*What you need to do*: According to the passage on self-honesty below, during what period of life do people get motivation to be honest with themselves?

*Document passage*:
--- begin ---
The next step is to link this to your heart and, somehow, yank out all the secrets that lie there. All the self-deceptions. The ignoring of things inside of you that are too painful, too inconvenient, too scary to shine a light on and look at. I didn’t even know I had some of these; that’s how much I underestimated the depths of the soul. But acting on injustice — in the human and non human worlds — means being just and honest with yourself, too. This is a long process and fraught with steps backwards. But it is easier to *do something* when you are sure of your particular type of morality at the soul’s ground zero. It seems you get motivation to be honest with yourself when you are a teenager until your early twenties. And then a great freezing happens. When you wake up and thaw out of this is anyone’s guess. But if these lines have an effect on you, you probably are already thawing out.

We cannot bury our head in the sand. The metaphor is apt — actually doing that is surely painful, and can only be temporary. So, perhaps I should rephrase: everyone can bury their head in the sand, but few can sustain it. There is actually a deep feeling of relief when we stop pretending. There is also a feeling of grief at what we have lost — many days, months or years of wasted energy and wasted opportunities to develop as a person, community, the single organism we call Earth. We should bury our head in ourselves and see what we find — are we willing to defend life on Earth? Are we willing to see the reality in front of us?

Burying your head in own heart means letting your heart, guts, your legs and hands do the thinking for you. This, for me, is the hardest thing of all. But I believe that our minds cannot only reside in our heads. Relinquishing control over to something that you have to feel comfortable labelling — soul, subconscious, god, feelings, gut instinct, intuition. If you can do that you are truly unfurling — and things tend to make sense, happen, and you feel more motivated to *do something*.

Our minds don’t reside solely in our heads. In fact, our mind is connected to a collective mind. I’m not talking about predetermination or God with a capital G. We are connected to the physical world around us. The more we interact, the more sensing we can do into that world. We are heavily influenced by the world around us. The advertising-rich, city-oriented, predominantly-concrete urban world makes us feel very weird. Weird in the sense of the following experiment that, hopefully, some of us have tested (some, sadly, cannot): spend as much time as possible in a natural setting. You care less about the bullshit, and anxiety drops. This quietening allows you to tune into the subtlety of your self. This type of feeling, often fleeting for an urbanite, is what I would call feeling not-weird. That not-weirdness isn’t the end of the journey though. Because you will probably find your self drenched in accumulated crap, generations old, recently spiced up by weeks of staring at a screen. Other people have made this point and I’ve come across it recently — and it’s powerful: anxiety and depression are not just our individual ‘fault’. Many people in the West have immense personal wealth in comparison to previous generations. But we also have the collective accumulated trauma of the past centuries in us, undealt with. We have our own bashed up brain, too, shat in by advertising and the perfect body. We have our horrible all-consuming itch to consume. And itch that, at root, is an itch for peace and for happiness and for love.
--- end ---
*Supplied entries*:
--- begin ---
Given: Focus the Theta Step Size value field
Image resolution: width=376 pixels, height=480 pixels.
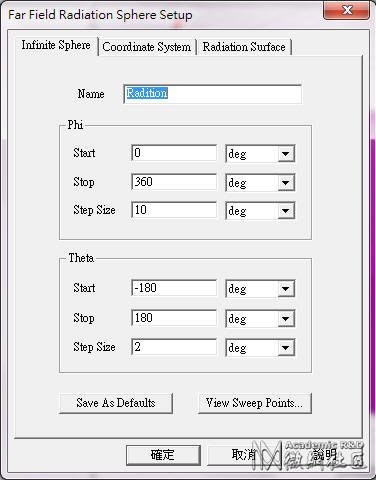Looking at the screenshot, I should coord(174,347).
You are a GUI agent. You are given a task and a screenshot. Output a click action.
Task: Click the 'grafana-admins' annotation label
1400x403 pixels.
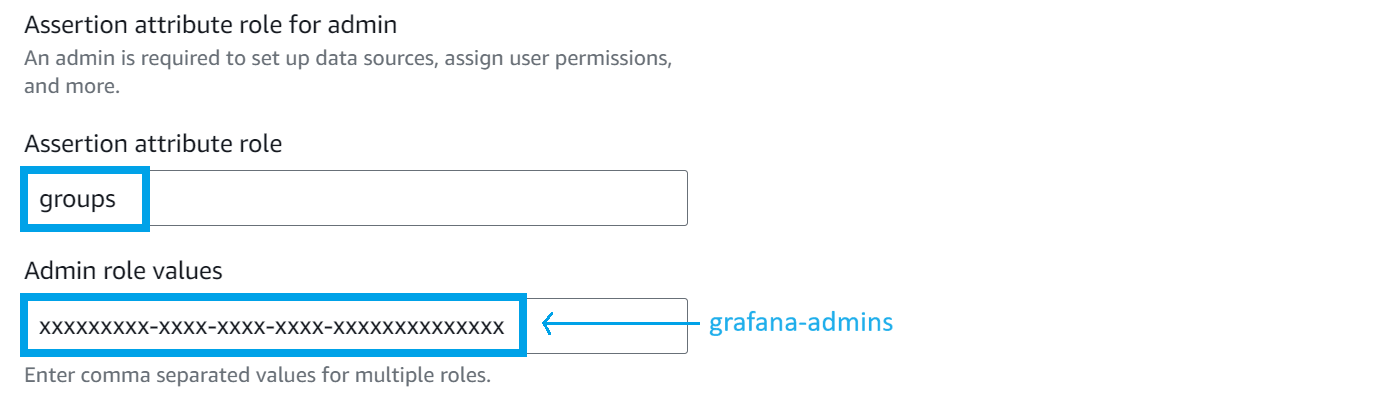pos(800,323)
--- end ---
*Finished exercise*: From the teenage years until the early twenties.